Few Croatian savoury delicacies are as mysterious and decently retiring as Ninski šokol. We know almost nothing of its history – as distinct from the ancient royal city of Nin. Dictionaries and lexicons keep mum about it, and there is none of the usual etymological assistance to determine the origin and age of the dish or its ingredients. True enough, the old dictionaries seldom anyway waste their time with trivia of the kitchen, leaving us from the tables of yesteryear only crumbs. And so the tastes of past times can be recuperated only slowly, always understanding that every dish and recipe breathes through the days of the past, ineluctably changing with each new generation. Šokol belongs to oral history, the history of memory, stories and legends that ethnologists commonly untangle, hesitantly and uncertainly.
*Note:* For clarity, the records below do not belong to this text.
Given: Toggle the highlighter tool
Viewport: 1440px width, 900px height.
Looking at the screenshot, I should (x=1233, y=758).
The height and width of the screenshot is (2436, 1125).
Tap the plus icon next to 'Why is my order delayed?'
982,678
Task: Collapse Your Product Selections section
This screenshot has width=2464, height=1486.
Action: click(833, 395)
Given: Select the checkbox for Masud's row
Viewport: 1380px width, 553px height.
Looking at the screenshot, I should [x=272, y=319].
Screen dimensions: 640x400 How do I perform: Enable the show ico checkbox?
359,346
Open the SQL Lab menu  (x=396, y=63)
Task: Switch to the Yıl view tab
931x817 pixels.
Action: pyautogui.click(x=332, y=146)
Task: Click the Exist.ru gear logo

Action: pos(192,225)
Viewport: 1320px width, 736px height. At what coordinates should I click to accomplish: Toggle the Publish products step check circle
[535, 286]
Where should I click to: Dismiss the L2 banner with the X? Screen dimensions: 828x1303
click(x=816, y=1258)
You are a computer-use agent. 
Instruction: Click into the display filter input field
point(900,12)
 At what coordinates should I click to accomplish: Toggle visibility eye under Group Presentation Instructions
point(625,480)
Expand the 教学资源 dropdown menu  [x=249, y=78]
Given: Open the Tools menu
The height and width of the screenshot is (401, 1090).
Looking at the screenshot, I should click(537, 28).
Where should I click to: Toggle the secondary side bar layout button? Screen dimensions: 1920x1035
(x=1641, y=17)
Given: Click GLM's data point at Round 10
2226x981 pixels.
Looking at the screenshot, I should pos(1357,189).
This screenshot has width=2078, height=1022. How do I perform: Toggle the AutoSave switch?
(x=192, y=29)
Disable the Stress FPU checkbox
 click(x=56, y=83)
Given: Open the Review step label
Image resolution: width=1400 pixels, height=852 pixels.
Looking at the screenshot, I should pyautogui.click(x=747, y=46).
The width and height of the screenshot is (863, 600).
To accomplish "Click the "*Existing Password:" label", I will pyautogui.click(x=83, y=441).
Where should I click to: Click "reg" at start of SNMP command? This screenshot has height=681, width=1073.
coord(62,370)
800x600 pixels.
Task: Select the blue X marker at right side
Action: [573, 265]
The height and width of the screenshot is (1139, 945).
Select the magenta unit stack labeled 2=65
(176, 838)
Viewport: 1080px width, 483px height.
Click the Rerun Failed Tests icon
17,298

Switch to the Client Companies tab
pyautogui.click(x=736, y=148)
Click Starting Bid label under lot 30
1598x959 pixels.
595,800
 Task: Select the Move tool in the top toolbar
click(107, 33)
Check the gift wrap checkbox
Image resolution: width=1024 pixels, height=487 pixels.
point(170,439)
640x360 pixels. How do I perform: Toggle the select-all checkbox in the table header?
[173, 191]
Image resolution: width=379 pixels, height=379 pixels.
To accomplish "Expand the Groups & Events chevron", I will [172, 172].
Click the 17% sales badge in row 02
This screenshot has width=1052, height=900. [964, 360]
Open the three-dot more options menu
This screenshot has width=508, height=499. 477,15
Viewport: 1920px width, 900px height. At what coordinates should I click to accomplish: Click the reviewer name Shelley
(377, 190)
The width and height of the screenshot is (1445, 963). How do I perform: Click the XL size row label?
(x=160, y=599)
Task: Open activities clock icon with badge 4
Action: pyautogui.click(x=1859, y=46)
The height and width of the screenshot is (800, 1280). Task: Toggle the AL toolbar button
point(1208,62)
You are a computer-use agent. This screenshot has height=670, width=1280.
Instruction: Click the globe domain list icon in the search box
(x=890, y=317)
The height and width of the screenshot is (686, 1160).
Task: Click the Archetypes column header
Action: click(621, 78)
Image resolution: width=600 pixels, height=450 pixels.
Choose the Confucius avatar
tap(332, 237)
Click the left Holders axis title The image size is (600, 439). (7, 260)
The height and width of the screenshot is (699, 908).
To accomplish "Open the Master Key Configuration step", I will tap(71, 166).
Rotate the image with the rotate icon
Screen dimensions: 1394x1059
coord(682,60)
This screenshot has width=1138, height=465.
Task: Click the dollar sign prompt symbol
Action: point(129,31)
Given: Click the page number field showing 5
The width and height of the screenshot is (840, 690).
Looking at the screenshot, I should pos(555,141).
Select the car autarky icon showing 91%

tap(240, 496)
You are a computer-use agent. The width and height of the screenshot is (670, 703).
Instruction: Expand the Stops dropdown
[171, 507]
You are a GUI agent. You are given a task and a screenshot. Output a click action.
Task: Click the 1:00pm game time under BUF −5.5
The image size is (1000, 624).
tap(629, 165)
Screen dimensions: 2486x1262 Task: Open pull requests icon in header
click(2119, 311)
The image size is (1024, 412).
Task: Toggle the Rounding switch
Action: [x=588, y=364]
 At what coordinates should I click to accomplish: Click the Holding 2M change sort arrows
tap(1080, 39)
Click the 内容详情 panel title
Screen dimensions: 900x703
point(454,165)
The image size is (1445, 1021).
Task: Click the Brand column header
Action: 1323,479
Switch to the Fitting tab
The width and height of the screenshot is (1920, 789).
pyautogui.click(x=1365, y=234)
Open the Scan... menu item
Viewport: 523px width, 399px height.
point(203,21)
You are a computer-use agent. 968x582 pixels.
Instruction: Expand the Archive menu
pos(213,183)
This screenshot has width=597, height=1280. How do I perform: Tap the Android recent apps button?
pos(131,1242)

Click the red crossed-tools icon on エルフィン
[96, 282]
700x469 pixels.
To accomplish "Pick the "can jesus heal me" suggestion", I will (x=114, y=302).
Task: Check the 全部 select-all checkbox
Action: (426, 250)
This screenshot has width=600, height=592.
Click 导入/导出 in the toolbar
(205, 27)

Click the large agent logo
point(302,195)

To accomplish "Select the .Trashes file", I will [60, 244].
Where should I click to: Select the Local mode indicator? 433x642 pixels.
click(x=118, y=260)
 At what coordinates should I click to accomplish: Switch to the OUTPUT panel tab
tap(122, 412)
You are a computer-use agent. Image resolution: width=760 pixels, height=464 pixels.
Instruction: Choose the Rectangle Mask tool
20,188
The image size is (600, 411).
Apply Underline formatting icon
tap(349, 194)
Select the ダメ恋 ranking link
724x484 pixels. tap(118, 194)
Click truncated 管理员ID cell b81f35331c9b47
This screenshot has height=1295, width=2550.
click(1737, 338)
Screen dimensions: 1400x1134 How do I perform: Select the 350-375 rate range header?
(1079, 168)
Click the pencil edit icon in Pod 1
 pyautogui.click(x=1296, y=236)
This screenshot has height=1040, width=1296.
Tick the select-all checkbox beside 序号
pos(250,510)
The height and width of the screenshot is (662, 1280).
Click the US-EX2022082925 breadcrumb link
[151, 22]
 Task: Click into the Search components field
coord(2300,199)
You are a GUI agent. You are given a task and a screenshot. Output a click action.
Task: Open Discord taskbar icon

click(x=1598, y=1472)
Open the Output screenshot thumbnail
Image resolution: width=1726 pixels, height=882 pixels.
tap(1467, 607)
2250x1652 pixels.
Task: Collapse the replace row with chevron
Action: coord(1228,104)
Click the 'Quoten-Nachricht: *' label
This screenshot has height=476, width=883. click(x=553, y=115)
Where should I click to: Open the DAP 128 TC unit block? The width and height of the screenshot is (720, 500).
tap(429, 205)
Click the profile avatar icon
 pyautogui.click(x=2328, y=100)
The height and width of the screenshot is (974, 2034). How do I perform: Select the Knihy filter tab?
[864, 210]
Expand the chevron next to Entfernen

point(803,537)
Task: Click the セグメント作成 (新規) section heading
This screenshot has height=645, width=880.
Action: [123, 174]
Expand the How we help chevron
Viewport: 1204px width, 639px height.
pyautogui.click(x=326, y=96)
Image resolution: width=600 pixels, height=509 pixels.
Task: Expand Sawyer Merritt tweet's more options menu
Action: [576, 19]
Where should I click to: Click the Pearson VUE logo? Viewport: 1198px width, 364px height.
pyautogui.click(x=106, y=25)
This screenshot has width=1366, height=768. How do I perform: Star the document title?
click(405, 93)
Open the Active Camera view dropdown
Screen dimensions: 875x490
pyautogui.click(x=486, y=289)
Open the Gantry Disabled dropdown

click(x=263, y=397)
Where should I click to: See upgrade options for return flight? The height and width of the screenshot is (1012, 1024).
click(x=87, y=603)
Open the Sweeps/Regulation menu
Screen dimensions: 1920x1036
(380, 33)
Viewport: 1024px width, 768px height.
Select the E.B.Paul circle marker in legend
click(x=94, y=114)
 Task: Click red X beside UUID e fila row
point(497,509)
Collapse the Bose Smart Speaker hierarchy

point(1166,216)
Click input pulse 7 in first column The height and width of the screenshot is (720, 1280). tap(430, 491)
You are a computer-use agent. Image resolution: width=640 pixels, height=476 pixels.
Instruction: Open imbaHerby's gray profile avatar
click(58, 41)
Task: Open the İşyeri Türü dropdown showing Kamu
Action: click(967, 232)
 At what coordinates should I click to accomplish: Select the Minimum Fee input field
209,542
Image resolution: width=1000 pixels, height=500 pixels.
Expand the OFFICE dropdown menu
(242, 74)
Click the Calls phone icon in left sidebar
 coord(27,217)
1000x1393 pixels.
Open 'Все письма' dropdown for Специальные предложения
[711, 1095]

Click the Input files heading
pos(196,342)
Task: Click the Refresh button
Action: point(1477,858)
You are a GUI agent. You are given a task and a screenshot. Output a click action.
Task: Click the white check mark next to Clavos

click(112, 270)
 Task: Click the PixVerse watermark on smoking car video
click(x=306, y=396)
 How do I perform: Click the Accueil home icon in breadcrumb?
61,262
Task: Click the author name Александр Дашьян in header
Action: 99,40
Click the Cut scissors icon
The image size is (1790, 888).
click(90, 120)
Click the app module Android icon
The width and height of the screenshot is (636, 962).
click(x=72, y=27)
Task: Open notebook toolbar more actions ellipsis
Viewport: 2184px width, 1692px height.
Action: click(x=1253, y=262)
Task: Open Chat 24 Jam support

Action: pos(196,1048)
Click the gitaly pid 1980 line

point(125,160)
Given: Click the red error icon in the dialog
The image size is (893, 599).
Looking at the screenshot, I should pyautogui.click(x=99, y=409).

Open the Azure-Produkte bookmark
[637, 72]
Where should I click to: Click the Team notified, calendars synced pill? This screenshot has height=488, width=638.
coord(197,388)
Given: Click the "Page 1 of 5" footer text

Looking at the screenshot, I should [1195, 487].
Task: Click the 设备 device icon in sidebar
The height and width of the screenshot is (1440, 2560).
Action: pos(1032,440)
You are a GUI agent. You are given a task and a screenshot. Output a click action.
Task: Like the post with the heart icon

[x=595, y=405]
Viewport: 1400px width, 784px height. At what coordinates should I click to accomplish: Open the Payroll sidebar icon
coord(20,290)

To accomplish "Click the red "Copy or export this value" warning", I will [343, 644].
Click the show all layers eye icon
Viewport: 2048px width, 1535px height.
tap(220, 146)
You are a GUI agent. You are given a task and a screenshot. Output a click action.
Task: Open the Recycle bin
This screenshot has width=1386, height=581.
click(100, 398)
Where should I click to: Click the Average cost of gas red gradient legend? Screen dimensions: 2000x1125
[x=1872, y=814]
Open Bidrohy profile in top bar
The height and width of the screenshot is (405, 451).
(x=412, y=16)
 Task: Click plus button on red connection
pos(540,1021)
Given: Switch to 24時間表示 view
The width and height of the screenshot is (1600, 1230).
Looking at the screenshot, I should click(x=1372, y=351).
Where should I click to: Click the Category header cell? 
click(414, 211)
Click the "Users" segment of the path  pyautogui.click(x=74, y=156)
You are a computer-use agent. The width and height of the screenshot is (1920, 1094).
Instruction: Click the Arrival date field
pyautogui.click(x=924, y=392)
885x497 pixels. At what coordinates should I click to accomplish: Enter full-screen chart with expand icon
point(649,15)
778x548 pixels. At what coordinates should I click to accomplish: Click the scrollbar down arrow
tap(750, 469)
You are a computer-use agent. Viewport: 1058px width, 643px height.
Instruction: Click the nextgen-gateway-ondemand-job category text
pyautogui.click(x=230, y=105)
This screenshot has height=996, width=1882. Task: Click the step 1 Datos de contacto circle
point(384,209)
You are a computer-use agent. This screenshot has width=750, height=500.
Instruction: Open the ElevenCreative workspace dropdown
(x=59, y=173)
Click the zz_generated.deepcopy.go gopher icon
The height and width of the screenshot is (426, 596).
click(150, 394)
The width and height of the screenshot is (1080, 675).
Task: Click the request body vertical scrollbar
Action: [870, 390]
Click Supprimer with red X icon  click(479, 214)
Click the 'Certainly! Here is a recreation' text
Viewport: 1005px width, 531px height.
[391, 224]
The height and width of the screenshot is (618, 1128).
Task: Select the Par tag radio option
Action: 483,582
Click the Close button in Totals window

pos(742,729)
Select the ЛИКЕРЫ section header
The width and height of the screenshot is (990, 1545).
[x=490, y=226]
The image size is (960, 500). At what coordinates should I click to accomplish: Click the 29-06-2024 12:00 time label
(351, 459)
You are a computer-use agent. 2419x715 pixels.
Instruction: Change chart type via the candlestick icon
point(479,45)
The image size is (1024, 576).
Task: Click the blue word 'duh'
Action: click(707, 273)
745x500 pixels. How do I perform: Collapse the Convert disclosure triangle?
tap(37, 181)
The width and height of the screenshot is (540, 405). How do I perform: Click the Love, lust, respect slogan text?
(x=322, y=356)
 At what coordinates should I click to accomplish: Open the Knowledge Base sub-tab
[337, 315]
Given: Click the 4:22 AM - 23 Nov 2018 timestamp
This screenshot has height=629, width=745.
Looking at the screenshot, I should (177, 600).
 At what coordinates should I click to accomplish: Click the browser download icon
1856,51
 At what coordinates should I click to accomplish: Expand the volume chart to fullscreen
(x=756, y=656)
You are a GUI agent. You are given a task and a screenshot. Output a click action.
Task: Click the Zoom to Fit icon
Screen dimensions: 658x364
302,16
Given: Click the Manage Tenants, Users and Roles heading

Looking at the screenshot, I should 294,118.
And thus recording the unwritten, they pay heed to the life told by those who still remember well. The oldest, that still remember their grandparents, can sum up the experience and perception of the times that stretch back a couple of hundred years.
Šokol has always been made in the area of Nin; only, as the oldest say, by some luck, good or bad, it stayed outside the currents of commercial production. While pršut and kulen are having to prove themselves and fight with the re-industrialisation of production, with their labels of authenticity and geographical origins, šokol is living a comfortable private life. After all, pršut was usually sold to pay for school or doctor, while šokol was there for family and friends. No one made šokol for sale, and so it did not get much involved with tourism. If you don’t have relatives or good friends to send it to you, then you are not going to chance upon šokol in local restaurants either. While they press pršut upon you, they keep the šokol wisely for themselves. They snicker the while, and are completely right. Some things you make for yourself. Unlike the ubiquitous buđola, its closest relative, šokol is still made in the family. The recipe is secret, of course, and is handed down in whispers from generation to generation.
The secret recipe
Unlike most of our cured meats, šokol is lavishly seasoned. Šokols ripen while drying in the essential north wind, aromatic from the closeness of Velebit and the sea. Usually they would see the light of day again on the Feast of the Apparition of Our Lady of Zečevo, May 5. The feast of Our Lady, from the early 16th century, naturally overlaps with the ripening of this sensual and not at all humble cured meat. Its luxurious aroma of meat, precious spices, smoke and wind could easily be part of feastday boards at the time when the kitchens of the rich were lavishly scented with exotic spices. The expensive, choice foods mirrored the richness of the house in which they were made. Court and monastic kitchens kept the spice routes open, and the fact that Nin had a Benedictine monastery in the 10th century is not unimportant in the history of the cooking of the time. A recipe for šokol could not, for sure, have come into being in an impoverished setting, for it is actually built up on brilliant simplicity.
Salt and wind, which nature provides so lavishly in the area of Nin, have had added to them the refined note of wealth and power, although the true strength of Nin lay actually in salt. It is assumed that the Nin salt pans existed in antiquity, and certainly worked in the Middle Ages, at the time of the Nine commune and the Angevin and Venetian rulers. The saltworks were in operation until 1500, when the business was destroyed for the sake of the Venetian salt monopoly. Even a century and a half after the saltworks went out of business, the Venetians abandoned and destroyed Nin, burning it and bombarding it from six galleys. The city never recovered the fame and glory that once belonged to it. A whisper of the famous and delicious history of Nin is conveyed in stories and recipes, woven into celebrations and feasts, which are repeated self-intelligibly since time out of mind. Nin pilgrims to the islet of Zečevo, site of the appearance of the Madonna, had their lunch and breakfast of šokol. It was also eaten during major agricultural exploits, reaping or vintage. The cut string that binds tight the šokol is the thread that links the crammed boards and the tablecloths spread upon the ground. Linked royal and noble history with the often prosaic everyday life, past experience that using everything that nature offers has always created perfection. I hope that šokols are still going to hang in the sharp northerly, savoury and scented with the spices that today, luckily, do not have to be paid for in gold.